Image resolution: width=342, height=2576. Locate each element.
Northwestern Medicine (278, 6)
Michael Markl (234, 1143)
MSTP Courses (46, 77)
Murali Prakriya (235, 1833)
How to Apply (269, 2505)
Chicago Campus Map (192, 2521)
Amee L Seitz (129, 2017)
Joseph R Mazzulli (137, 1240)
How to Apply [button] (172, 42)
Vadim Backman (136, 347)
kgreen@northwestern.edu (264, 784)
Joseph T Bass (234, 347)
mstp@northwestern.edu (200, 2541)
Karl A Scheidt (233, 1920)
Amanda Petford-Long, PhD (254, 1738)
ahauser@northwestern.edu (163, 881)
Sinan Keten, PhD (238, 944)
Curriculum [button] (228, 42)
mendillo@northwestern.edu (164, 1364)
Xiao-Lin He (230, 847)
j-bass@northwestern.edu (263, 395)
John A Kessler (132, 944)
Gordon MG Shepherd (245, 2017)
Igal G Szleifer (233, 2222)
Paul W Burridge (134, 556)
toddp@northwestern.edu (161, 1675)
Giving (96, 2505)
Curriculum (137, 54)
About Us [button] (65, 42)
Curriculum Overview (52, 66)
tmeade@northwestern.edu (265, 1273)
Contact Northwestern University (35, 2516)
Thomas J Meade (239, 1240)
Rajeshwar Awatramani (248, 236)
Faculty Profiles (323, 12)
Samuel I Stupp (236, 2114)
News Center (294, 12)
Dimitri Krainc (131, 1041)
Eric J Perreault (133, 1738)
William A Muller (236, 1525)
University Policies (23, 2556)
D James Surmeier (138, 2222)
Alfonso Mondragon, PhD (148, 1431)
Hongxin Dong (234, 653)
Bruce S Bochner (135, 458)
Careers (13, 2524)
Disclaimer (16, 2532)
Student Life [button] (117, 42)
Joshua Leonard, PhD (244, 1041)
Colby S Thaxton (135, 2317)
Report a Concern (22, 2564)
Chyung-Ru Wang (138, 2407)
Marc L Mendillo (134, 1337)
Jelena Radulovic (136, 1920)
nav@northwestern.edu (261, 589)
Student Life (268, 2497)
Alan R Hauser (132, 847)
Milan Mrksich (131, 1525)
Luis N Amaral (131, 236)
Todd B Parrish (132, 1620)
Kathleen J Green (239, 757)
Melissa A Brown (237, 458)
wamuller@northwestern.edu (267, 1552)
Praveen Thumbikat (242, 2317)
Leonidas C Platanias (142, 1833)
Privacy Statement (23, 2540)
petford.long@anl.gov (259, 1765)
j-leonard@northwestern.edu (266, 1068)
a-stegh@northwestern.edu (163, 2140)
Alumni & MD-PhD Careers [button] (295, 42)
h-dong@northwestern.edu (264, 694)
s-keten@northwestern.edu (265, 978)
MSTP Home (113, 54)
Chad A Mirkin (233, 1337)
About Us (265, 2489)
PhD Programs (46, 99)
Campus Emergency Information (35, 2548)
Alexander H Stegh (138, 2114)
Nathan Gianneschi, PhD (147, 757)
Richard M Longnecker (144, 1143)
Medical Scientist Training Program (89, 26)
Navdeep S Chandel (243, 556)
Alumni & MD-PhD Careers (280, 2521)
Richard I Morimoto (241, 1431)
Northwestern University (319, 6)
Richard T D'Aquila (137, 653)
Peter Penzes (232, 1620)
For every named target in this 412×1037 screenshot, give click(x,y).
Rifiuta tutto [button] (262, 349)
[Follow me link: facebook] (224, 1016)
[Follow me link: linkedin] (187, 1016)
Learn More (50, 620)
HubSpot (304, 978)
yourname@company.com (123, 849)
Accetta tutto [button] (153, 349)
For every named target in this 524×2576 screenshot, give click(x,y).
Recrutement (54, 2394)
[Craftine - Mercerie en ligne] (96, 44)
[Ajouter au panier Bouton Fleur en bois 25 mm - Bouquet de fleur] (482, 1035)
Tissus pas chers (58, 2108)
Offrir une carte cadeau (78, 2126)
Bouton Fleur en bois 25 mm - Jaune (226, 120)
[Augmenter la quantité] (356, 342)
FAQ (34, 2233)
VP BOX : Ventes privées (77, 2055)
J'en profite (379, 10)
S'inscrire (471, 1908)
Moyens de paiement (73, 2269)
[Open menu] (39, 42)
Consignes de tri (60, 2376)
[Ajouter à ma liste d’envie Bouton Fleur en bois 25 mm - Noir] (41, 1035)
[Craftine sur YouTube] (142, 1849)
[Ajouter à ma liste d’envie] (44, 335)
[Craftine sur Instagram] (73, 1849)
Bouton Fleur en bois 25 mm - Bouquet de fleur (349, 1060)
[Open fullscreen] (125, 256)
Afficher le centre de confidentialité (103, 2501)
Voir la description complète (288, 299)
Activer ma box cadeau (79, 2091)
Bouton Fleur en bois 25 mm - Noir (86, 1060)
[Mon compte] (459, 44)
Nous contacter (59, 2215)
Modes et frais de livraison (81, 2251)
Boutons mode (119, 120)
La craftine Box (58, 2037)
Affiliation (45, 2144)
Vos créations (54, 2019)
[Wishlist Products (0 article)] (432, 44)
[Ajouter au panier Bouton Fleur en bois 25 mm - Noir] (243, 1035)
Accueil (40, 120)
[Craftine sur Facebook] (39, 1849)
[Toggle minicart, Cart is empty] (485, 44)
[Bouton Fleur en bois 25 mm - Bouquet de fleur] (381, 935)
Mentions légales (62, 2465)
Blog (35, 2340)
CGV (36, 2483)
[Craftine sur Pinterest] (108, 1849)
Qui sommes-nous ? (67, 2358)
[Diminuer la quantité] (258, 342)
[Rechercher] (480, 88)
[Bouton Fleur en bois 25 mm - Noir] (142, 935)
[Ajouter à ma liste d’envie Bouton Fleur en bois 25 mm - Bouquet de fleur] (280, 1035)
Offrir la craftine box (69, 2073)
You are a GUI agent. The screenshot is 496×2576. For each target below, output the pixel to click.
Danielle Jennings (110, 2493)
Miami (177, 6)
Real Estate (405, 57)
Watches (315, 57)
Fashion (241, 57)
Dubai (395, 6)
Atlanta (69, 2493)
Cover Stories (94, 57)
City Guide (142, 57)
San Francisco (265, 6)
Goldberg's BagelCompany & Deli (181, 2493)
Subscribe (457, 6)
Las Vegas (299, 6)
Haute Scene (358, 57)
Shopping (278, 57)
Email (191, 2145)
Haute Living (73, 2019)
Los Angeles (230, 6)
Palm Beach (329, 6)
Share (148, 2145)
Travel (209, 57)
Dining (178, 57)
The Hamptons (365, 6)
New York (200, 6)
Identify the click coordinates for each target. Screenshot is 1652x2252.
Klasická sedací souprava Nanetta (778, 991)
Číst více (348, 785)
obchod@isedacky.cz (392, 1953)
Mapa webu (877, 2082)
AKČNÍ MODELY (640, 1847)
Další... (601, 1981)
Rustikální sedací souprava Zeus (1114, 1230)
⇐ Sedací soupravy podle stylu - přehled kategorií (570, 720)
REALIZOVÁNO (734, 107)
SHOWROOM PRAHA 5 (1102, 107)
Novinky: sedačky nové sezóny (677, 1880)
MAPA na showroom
-.-.-
Task instructions – Reproduce only the lines from the top of the material through the one bearing "Amee L Seitz (129, 2017)", each exactly as it stands.

Output for this task –
Image resolution: width=342, height=2576. Locate each element.
Northwestern Medicine (278, 6)
Michael Markl (234, 1143)
MSTP Courses (46, 77)
Murali Prakriya (235, 1833)
How to Apply (269, 2505)
Chicago Campus Map (192, 2521)
Amee L Seitz (129, 2017)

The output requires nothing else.